Outbreaks of Streptococcus pyogenes hypervirulent clones are constant public health threats. In western Switzerland, an increase of severe cases of S. pyogenes invasive infections was observed between December 2015 and March 2016. Our aim was (i) to investigate these cases by the use of Whole Genome Sequencing (WGS) and (ii) to determine the specific virulome and resistome of each isolate in order to undertake adequate public health measures. Eleven Streptococcus pyogenes strains isolated from 11 patients with severe invasive infections between December 13, 2015 and March 12, 2016 were included in our study. Practically, emm-typing, MLST and WGS were used to investigate the relatedness between the isolates. The presence of virulence and antibiotic resistance genes as well as mutations in transcriptional regulators of virulence and in genes encoding for antibiotic targets were assessed. Three and two groups of isolates shared the same emm-type and ST type, respectively. Single Nucleotide Polymorphism (SNP) analysis revealed 14 to 32 SNPs between the strains of the same emm-type group, ruling out the possibility of a clonal outbreak. Mutations found in covS and rocA could partially explain an increased virulence. As these reassuring results were obtained in less than 10 days, no specific hospital hygiene and no dedicated public health measures had to be undertaken. WGS is a powerful technique to discriminate between closely related strains, excluding an outbreak in less than 10 days. Moreover, WGS provided extensive data on the virulome and resistome of all these strains.

Electronic supplementary material

The online version of this article (doi:10.1007/s10096-017-2905-z) contains supplementary material, which is available to authorized users.

Introduction

Streptococcus pyogenes (Group A beta-hemolytic Streptococcus, GAS) is a colonizer of the human oropharynx and skin that can cause very diverse clinical presentations ranging from common and limited diseases such as pharyngo-tonsillitis, impetigo, erysipelas or cellulitis to life-threatening invasive diseases such as necrotizing fasciitis, pneumonia or streptococcal toxic shock syndrome [1]. The burden of invasive GAS infections in western countries is significant with an average incidence of 2.45 cases per 100,000 person-year and a case fatality rate of 15% [2]. Outbreaks of hypervirulent clones have been reported [3–5]. Their dramatic spread remains a constant public health threat, which requires a quick assessment.

Typing of S. pyogenes strains was historically done using a serologic classification of the M protein described by Lancefield in 1928. Nowadays, the emm gene, encoding for the M protein, allows the typing of isolates using PCR and sequencing of the amplicons, but not to discriminate between two isolates of the same emm-type and subtype.

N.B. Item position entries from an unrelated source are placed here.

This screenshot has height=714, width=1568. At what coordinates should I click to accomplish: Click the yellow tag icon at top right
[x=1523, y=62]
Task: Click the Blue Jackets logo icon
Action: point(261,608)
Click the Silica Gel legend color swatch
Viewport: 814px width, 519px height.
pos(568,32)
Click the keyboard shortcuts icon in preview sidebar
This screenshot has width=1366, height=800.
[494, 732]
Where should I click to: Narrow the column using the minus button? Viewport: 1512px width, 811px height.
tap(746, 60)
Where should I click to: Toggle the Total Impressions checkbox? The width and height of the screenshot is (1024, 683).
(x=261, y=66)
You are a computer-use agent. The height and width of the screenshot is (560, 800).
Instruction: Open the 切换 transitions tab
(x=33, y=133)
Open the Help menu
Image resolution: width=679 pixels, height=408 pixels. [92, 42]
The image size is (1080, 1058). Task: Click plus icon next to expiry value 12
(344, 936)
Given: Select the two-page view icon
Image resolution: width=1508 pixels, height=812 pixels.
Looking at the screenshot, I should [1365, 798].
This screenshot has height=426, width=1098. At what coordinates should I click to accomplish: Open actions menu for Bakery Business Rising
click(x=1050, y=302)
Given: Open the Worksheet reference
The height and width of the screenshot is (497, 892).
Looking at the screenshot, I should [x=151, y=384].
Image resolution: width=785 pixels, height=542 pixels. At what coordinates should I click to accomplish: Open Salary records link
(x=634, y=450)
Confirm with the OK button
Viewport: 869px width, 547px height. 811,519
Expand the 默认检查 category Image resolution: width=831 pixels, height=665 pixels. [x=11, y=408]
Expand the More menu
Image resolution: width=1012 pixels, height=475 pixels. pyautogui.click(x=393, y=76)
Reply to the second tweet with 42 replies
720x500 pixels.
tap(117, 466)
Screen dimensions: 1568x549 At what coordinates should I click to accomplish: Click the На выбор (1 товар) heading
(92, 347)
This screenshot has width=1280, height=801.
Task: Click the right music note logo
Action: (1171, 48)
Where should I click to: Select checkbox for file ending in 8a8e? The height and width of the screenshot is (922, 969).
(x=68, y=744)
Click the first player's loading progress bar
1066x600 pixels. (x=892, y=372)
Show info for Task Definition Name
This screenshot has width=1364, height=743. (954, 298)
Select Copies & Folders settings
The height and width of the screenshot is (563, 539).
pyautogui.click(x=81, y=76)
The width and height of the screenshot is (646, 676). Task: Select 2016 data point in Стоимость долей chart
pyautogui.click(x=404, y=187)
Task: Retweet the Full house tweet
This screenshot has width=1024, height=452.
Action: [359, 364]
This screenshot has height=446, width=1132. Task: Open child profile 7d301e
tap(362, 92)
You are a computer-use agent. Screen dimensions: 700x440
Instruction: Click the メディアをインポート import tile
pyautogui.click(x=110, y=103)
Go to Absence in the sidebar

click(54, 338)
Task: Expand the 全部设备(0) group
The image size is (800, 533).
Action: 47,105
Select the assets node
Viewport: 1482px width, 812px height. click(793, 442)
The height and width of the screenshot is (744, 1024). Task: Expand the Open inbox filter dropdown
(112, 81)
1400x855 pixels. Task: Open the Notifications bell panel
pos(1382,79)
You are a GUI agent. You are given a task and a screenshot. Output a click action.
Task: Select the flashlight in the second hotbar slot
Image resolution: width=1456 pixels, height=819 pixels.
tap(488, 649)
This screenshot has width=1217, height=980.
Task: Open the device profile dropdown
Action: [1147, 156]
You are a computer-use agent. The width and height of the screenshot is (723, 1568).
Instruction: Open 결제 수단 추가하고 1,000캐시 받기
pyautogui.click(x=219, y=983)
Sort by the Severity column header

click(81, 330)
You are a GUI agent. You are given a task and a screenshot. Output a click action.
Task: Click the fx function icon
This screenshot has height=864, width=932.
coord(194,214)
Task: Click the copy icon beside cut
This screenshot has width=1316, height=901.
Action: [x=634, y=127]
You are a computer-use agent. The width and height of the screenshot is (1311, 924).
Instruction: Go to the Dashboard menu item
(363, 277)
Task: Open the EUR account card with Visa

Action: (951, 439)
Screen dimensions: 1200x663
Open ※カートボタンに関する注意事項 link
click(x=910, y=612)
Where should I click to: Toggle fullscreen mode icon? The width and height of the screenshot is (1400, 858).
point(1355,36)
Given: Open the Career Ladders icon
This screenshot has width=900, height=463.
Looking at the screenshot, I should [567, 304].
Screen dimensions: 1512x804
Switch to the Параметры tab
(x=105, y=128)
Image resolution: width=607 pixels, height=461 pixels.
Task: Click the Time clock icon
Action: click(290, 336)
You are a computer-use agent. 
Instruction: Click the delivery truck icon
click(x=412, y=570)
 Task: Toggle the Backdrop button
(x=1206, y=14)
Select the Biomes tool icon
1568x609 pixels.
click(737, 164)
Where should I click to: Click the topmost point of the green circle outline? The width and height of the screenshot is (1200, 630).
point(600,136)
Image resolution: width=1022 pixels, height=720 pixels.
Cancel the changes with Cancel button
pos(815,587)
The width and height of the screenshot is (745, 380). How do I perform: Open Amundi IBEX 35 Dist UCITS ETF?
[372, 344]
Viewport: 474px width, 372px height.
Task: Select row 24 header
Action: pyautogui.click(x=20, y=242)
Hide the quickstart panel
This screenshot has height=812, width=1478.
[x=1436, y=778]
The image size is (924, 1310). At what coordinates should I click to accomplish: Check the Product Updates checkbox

The same limitation applies to other typing approaches such as (i) multilocus sequence typing (MLST), based on the amplification and sequencing of a few housekeeping genes [6] or (ii) pulsed-field gel electrophoresis (PFGE) of large genomic fragments, previously cut by restriction enzymes [7]. Whole genome sequencing (WGS) has recently entered diagnostic laboratories and becomes a very powerful tool that allows differentiation between isolates at the level of Single Nucleotide Polymorphism (SNP) as well as a thorough investigation of the presence of specific virulence and antibiotic resistance genes [8]. Furthermore, mutations in two-components systems, in transcriptional regulators or in regulatory proteins (e.g. covR/covS (csrR/csrS), ropB/rgg or rocA respectively) have been shown to increase GAS virulence [9, 10], and the presence of such mutations may be investigated in order to get insights into the isolate’s propensity for invasion.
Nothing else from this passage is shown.